Set task - Tally the lines in the material below that contain the string "Open", matching case exactly, and reply with only the number.
=-=-=-=-=
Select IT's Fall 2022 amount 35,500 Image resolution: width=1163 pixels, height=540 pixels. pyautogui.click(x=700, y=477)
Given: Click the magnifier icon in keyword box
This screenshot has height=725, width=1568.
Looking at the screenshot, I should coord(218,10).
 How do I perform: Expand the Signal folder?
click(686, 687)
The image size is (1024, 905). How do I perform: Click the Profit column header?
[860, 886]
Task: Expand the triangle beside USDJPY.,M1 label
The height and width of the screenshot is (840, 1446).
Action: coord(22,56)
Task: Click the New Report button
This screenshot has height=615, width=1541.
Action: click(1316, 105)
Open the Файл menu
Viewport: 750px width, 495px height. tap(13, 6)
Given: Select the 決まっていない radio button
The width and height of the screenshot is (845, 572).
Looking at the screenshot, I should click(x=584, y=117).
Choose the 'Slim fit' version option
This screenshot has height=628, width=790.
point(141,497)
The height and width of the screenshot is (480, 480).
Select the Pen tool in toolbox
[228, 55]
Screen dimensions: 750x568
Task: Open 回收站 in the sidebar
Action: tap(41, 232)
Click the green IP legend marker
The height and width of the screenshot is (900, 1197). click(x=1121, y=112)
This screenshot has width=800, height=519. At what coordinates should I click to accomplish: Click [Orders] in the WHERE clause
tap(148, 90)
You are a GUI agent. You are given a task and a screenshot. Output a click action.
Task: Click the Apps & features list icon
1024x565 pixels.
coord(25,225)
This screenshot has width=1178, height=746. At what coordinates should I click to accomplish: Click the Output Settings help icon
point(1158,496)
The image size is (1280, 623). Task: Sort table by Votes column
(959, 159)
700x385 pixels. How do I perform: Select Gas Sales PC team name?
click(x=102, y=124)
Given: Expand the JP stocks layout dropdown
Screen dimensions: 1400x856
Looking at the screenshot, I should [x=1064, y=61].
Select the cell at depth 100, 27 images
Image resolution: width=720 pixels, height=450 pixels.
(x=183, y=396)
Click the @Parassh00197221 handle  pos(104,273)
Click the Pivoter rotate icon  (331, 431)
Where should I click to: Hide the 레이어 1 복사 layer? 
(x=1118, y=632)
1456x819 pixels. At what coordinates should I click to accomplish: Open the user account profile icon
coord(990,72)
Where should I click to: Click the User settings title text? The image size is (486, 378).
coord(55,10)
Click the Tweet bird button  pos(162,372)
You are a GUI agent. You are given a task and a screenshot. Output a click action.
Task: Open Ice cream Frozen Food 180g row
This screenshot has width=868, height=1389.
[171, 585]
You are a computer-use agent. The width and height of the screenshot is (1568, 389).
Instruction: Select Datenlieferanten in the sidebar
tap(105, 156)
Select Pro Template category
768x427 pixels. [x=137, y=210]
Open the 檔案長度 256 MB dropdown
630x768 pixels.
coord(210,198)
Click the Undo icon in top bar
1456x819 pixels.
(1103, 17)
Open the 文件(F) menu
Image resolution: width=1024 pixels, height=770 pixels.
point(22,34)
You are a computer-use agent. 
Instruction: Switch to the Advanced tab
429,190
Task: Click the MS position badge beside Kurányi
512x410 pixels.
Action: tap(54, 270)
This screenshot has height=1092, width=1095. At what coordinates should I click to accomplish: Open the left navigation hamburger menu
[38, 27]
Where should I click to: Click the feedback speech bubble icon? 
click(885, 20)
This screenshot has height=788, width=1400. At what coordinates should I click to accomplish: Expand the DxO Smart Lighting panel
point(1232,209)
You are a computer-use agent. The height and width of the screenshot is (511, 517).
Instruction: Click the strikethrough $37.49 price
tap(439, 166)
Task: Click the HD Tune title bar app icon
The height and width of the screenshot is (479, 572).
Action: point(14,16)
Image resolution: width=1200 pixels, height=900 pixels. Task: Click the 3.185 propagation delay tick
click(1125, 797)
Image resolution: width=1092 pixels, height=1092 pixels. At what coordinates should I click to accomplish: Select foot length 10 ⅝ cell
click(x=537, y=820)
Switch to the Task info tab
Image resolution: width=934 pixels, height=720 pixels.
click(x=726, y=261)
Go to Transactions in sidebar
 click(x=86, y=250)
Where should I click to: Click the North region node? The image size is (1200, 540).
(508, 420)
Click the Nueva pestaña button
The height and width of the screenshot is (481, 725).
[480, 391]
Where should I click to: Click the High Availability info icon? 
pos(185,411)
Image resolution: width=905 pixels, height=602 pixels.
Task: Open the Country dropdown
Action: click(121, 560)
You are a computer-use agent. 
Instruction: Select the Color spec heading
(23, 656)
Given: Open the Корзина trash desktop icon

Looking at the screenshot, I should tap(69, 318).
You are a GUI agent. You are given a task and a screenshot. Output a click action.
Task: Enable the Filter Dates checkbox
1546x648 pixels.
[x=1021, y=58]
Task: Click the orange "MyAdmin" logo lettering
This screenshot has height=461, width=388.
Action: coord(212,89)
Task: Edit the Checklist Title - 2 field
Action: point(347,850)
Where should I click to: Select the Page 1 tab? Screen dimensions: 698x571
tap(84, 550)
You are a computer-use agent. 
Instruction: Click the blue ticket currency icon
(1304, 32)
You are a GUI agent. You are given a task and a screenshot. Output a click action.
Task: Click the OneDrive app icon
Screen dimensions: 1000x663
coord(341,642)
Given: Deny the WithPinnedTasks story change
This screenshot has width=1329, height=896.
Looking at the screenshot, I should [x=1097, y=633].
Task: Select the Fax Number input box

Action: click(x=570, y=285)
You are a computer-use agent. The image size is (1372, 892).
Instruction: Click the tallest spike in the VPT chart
=-=-=-=-=
Solution to this exercise - 9